First bold. What difference does it make? That individual has "earned" the pension and is now getting paid for a task by the firm. (If someone without a pension did that task the firm would pay them the proper amount).

Second bold.
I dont see why not. If a employer wants a task to be done, it probably wont care what the new employee has earnt from them before.

Basically its sounds like a bit of a con, where the state is cashing in.

You are missing the point. A pension is surrounded by all sorts of rules and regulations, and can only be paid to someone who is retiring from the service of their employer. If they return to work with the same employer, technically, the pension rules have been broken.
 
@Forces Pension Society any idea why this rule/law is in place?

It is all about 'fair and open competition' . Where the new employment is available by virtue of previous military service (as with FTRS) the abatement rules kick in. The story goes (and I cannot confirm the veracity of it) that NRPS got round it as the had a couple of mechanics who were recruited without previous military service.
 
You are missing the point. A pension is surrounded by all sorts of rules and regulations, and can only be paid to someone who is retiring from the service of their employer. If they return to work with the same employer, technically, the pension rules have been broken.

Whats stopping the rules being changed? Ive googled it for private employers and they can get around it with part time or contract work. There doesn't seem to be a point to the rule. Taxes will still be paid on the combined wages and pensions.
Is this an old rule that nobody has bothered to update?
 
Whats stopping the rules being changed? Ive googled it for private employers and they can get around it with part time or contract work. There doesn't seem to be a point to the rule. Taxes will still be paid on the combined wages and pensions.
Is this an old rule that nobody has bothered to update?

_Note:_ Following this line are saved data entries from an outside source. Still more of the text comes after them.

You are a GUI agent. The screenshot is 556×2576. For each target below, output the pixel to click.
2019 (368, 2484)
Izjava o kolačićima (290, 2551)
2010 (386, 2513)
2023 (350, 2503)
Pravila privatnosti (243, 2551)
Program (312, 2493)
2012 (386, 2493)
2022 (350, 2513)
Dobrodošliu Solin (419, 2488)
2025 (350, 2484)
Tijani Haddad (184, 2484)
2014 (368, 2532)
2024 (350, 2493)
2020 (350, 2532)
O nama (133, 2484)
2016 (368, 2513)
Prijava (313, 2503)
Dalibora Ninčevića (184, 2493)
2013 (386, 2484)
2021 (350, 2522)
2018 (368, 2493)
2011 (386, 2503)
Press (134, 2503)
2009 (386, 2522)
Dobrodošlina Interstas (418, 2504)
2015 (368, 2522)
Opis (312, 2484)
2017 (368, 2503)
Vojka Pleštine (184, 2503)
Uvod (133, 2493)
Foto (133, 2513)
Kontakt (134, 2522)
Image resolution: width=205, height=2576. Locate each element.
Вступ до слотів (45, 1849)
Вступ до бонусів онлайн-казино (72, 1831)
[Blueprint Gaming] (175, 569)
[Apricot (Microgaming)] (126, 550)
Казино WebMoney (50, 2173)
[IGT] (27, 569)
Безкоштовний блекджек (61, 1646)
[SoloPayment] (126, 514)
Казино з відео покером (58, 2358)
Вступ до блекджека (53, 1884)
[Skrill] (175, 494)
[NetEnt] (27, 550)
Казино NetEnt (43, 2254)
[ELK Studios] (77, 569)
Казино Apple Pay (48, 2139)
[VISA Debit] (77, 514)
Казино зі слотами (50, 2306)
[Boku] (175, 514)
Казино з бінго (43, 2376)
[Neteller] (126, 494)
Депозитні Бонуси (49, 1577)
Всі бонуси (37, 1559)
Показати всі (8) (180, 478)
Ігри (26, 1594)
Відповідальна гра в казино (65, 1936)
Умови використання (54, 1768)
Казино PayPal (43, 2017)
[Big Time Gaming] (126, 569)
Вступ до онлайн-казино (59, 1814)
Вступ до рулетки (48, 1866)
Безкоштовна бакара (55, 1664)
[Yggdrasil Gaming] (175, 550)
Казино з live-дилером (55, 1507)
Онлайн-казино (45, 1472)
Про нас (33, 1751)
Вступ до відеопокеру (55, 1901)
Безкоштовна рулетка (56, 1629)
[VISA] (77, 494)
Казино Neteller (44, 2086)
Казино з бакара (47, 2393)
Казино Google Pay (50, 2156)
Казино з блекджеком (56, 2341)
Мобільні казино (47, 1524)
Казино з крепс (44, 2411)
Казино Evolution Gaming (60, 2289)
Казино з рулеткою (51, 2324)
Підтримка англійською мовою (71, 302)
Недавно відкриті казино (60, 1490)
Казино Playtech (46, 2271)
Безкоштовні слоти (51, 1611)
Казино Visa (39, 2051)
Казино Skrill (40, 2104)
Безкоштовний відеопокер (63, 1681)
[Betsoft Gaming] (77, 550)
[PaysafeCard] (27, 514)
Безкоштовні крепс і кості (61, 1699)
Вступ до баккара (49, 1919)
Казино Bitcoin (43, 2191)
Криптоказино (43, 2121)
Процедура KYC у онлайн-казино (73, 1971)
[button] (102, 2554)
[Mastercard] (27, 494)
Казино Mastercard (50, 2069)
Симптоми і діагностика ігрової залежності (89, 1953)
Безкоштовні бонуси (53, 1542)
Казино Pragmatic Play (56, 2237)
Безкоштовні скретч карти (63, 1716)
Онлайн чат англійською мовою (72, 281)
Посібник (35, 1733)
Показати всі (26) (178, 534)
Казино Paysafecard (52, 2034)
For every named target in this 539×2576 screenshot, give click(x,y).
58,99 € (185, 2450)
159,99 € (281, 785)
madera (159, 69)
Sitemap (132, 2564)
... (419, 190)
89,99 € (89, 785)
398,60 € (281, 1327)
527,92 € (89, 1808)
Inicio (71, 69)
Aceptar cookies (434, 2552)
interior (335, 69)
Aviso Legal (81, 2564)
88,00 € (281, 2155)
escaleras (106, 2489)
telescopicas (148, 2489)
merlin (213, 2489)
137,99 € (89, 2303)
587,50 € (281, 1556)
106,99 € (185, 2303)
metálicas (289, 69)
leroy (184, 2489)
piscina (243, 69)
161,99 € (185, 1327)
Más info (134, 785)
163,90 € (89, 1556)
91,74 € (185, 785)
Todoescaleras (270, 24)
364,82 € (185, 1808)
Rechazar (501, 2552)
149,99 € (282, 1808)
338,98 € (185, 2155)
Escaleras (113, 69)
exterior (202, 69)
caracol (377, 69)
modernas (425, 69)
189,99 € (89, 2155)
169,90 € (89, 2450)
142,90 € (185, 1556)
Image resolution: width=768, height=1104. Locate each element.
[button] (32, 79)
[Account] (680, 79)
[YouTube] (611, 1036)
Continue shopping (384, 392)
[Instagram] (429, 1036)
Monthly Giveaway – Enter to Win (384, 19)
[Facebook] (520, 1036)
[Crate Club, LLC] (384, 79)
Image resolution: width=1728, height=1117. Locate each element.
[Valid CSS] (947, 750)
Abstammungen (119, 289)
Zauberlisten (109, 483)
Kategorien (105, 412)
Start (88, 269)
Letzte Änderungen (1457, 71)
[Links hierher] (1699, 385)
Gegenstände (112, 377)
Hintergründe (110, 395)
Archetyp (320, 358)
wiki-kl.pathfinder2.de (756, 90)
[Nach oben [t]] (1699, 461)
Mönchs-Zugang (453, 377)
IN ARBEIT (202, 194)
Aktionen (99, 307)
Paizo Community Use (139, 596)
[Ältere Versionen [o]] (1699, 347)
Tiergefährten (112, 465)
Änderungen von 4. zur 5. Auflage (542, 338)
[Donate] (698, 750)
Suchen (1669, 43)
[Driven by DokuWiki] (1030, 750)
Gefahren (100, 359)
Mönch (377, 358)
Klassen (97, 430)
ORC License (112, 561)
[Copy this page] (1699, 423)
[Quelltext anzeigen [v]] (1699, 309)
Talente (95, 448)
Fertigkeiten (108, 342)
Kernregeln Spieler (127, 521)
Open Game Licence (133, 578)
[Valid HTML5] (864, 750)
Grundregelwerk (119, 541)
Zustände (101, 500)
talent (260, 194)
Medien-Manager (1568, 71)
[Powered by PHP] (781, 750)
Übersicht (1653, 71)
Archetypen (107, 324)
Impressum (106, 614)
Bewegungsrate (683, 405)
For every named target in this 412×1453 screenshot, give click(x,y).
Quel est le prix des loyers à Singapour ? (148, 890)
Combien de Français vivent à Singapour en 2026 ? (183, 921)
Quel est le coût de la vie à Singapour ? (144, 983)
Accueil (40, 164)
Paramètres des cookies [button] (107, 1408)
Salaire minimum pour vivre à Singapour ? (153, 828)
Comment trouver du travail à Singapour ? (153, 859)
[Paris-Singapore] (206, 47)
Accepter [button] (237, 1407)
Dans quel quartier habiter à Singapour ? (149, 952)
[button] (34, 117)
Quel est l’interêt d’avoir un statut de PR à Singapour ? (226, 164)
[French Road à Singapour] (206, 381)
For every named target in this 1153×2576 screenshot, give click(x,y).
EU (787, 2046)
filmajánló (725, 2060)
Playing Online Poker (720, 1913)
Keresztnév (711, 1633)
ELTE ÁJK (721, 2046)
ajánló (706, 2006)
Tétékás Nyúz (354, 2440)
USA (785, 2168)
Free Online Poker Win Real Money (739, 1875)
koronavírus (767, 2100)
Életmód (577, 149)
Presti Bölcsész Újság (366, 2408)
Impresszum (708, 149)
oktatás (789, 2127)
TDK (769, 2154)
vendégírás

It is a public sector pension issue. Private pensions are different beasts.
 
It is a public sector pension issue. Private pensions are different beasts.

I asking why though, what is the point of it? If someone is paid to do a job, his previous pension shouldnt matter.

According to this, some firms may have rule against having a pension and working for the same company


As its a rule and not a law, why not change it?
 
It is all about 'fair and open competition' . Where the new employment is available by virtue of previous military service (as with FTRS) the abatement rules kick in. The story goes (and I cannot confirm the veracity of it) that NRPS got round it as the had a couple of mechanics who were recruited without previous military service.

That is not true. Historically, members of the Armed Forces had many rules that were totally at variance with both logic and reasonability. e.g. NRPS previously could claim tax free daily expenses to work each day, despite them applying for a job in fixed location, and having the freedom to choose where to live. HMRC have gradually caught up with these anomalies.
 
Time was when you could do part time contract or interim professional work as an ex officer/RO through someone like SCS and be in receipt of your pension.
There was all sorts of squeaking about how many contractors were filling in jobs, they switched to an FTRS model, maybe saved money, but started drawing on a much smaller pool.
FTRS is not a match for everyone's circumstances and (as above) has financial penalties
 
Pension abatement has always been a vexed issue. Basically the rules state that if your prior military service is required for re-employment in a public sector role, then you forfeit the additional income (despite the fact the supposedly non-contributary pension accrued, has already been earned).

There are many, many anomalies. Former Naval Personnel who join the Royal Fleet Auxiliary by dint of their service acquired experience and qualifications are not subject to abatement, likewise those joining the Civil Service in a position based on their prior military knowledge, qualifications or experience. Admiral Lord West, appointed as Counter Terrorist & Security Minister by dint of his previous employment and experience, also received full pay and 'pension'.

In this case however, the issue isn't abatement, it's about a reduction in income despite promotion.